● **PROBLEM TO SOLVE**: Only some lines are wanted: please transcribe exactly those from the one containing "The height and" through the end of the data, pictures excluded.

● **MATERIAL FOR THE TASK**:
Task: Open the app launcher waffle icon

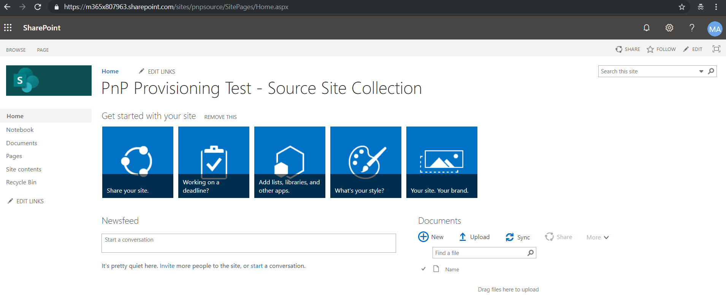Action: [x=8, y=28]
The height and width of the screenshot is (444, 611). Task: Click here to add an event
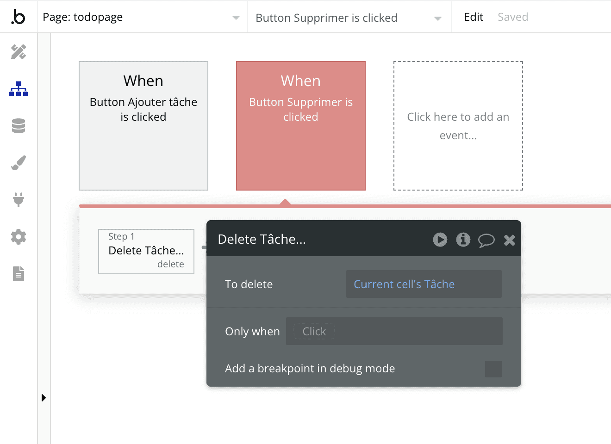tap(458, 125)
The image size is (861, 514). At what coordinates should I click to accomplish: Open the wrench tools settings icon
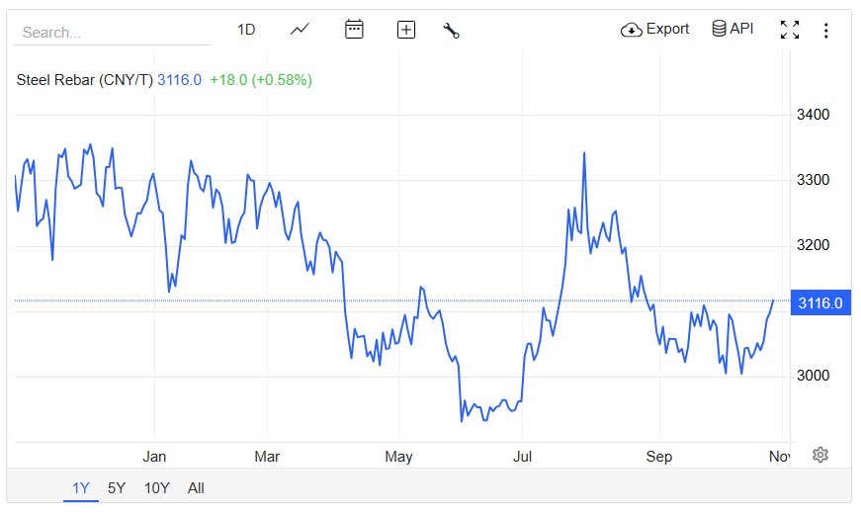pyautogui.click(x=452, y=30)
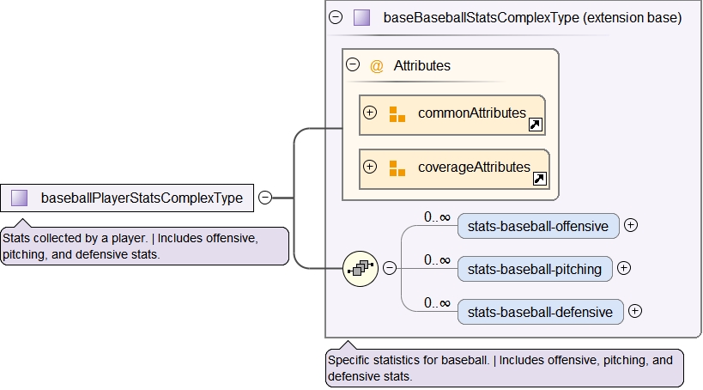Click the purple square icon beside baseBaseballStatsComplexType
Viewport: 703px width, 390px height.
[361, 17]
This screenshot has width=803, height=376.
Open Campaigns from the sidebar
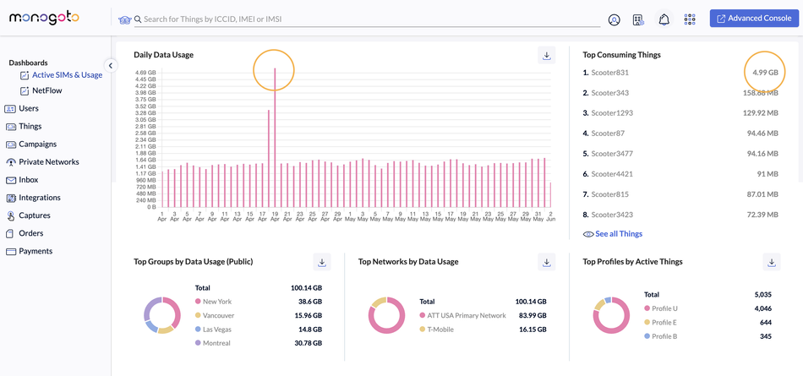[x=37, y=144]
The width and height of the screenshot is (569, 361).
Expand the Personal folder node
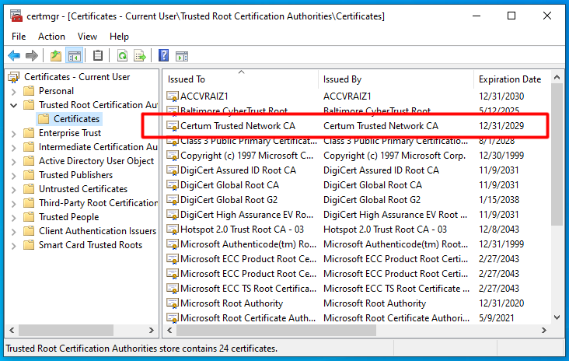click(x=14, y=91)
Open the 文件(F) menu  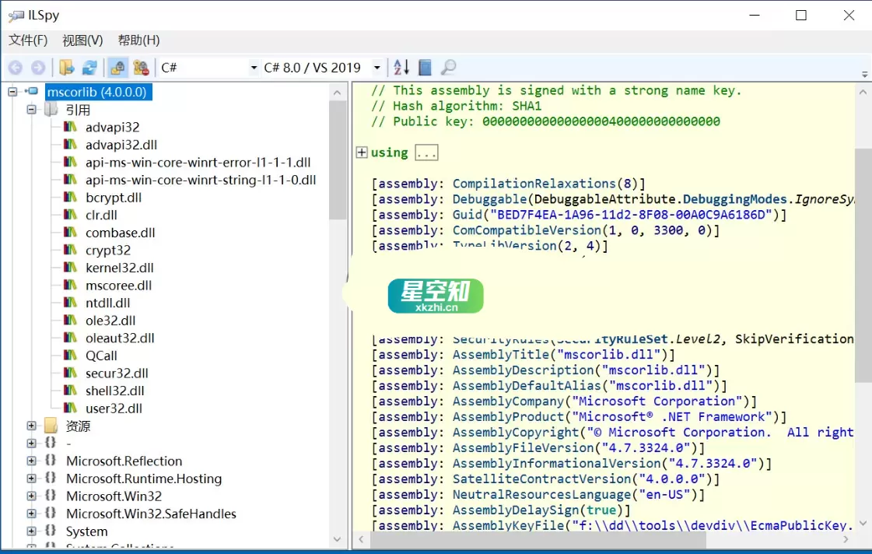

● **ANSWER SECTION**:
The height and width of the screenshot is (444, 611). Task: Click here to add an event
tap(458, 125)
The image size is (861, 514). At what coordinates should I click to accomplish: Open the wrench tools settings icon
pyautogui.click(x=452, y=30)
Click the purple square icon beside baseBaseballStatsComplexType
Viewport: 703px width, 390px height.
[361, 17]
This screenshot has width=803, height=376.
Open Campaigns from the sidebar
[x=37, y=144]
The width and height of the screenshot is (569, 361).
Expand the Personal folder node
click(x=14, y=91)
Open the 文件(F) menu  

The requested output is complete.